The main goal of the letter, though, is to encourage its readers to pay for NewsMax's promotion efforts, as it has a history of doing. This time, it's in the form of trying to twist readers' arms into buying subscriptions to NewsMax's magazine for their local libraries.

"NewsMax estimates it needs $200,000 to get its magazine into every library in America. That's not a large amount to reach millions over the course of the next year," Reagan writes. "If NewsMax magazine is in every library, millions will be able to read NewsMax's uncensored news." Not to mention the column Reagan writes for it, so he presumably has a monetary stake in selling more magazines.

The cover of the current issue of NewsMax magazine.
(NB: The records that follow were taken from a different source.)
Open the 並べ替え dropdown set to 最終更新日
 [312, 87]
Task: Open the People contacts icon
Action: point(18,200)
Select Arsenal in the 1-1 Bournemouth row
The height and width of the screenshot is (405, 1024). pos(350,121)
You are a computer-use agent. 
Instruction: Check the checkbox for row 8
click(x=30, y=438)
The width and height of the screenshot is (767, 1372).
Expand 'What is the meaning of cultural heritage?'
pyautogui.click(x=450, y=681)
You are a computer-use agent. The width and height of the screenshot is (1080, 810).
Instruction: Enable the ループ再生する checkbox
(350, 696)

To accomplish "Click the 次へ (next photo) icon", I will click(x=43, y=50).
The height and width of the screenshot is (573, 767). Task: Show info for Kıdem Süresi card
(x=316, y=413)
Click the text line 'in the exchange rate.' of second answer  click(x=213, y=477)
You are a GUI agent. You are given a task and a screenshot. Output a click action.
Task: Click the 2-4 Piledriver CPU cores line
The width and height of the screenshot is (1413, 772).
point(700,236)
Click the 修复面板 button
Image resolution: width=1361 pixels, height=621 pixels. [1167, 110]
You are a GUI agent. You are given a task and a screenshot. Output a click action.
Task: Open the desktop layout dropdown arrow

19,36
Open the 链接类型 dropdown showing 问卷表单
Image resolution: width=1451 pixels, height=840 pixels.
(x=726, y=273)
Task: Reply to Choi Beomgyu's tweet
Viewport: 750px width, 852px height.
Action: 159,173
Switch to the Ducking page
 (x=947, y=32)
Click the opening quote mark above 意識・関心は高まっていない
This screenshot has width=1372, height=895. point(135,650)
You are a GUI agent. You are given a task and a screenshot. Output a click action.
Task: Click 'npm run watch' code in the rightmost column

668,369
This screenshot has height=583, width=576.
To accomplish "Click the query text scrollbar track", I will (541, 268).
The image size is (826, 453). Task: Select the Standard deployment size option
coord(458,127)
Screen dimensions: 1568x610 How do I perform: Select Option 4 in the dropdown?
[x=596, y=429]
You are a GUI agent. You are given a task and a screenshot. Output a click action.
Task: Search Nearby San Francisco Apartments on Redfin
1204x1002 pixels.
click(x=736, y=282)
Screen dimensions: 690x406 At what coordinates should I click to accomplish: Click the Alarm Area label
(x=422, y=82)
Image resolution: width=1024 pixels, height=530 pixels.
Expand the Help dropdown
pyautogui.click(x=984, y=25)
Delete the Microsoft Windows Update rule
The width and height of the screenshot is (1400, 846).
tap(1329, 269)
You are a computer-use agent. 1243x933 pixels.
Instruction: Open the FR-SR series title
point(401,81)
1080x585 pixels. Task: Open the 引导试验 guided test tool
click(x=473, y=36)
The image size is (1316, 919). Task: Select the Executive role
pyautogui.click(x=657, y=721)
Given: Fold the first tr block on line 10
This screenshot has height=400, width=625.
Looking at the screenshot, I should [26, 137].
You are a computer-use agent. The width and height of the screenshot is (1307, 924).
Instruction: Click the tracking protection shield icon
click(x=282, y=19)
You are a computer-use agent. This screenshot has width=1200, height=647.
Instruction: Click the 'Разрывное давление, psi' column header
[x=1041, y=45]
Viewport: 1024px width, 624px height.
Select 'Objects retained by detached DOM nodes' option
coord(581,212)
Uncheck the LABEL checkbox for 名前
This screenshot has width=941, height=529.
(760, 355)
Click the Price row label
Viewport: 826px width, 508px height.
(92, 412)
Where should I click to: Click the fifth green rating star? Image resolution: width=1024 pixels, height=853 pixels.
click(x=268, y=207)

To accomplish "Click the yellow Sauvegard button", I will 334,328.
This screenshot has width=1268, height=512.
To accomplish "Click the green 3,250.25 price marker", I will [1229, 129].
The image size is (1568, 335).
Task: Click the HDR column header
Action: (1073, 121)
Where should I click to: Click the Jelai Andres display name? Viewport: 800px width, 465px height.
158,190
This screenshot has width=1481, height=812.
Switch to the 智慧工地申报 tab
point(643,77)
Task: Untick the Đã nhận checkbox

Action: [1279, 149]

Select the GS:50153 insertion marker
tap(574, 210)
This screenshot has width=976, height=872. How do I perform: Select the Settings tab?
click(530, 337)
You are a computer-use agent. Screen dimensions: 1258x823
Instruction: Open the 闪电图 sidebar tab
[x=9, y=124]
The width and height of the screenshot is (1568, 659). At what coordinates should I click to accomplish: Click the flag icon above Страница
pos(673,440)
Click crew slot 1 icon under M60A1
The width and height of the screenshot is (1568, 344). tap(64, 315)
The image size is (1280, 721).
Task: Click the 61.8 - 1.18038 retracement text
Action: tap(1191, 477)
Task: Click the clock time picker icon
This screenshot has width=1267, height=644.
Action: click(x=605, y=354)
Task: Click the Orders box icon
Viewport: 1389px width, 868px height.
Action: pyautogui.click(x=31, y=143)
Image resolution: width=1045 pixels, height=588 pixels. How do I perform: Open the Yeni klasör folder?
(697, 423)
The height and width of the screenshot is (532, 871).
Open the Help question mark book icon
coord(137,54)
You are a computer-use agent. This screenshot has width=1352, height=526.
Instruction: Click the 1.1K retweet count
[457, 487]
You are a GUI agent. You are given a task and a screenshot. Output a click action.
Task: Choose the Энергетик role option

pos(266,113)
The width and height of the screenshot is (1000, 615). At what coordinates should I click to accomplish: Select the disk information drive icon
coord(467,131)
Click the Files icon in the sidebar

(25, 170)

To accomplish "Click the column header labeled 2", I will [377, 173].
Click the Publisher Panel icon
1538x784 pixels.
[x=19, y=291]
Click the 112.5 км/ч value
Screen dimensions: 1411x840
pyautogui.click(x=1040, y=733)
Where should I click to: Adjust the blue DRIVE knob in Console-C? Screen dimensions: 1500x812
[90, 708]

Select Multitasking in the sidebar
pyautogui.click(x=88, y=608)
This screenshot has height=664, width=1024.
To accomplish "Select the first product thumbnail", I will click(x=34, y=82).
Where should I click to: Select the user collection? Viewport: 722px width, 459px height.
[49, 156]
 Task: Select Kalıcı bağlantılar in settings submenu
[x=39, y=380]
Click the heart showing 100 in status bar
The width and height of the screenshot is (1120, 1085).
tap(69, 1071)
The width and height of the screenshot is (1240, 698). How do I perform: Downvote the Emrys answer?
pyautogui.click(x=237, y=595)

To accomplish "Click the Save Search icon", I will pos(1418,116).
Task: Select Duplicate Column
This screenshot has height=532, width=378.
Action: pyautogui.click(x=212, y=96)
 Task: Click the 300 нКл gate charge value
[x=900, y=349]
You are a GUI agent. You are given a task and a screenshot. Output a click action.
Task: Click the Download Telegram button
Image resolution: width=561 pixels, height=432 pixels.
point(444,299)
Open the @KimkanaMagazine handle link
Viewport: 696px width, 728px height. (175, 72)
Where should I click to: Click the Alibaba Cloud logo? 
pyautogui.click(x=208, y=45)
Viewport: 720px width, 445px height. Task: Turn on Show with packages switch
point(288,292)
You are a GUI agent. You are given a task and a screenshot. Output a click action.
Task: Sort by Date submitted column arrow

The problem here, of course, is that NewsMax censors the news all the time -- witness its refusal to report on Larry Klayman when he's not going after the Clintons. If you're only telling one side of the story, as NewsMax frequently does, you're presenting biased news. What good does it do for Reagan and NewsMax to complain about "doctrinaire left-wing media" when all they have to offer is doctrinaire right-wing views? If biased news is such a bad thing, why are they doing it?

Alas, NewsMax is so enmeshed in its own biases that it doesn't see them for what they are. Overall, the site is such a shoddy work of alleged journalism that, as Brendan Nyhan writes in the American Prospect, "it's certainly questionable that (Ronald Reagan) would endorse NewsMax magazine as the key to his legacy." It's obviously, however, the legacy that Christopher Ruddy and Michael Reagan want.

NewsMax is a place where, when campaign finance reform is mentioned, "reform" is always in quotation marks. It is a place where Bush's faith-based charities plan is really about stopping "federal discrimination against religious charities," as one recent front-page blurb put it. And it's a place where the Clintons are never less than evil.

It's an amazing distortion field of self-delusion. All the better to sell more magazines.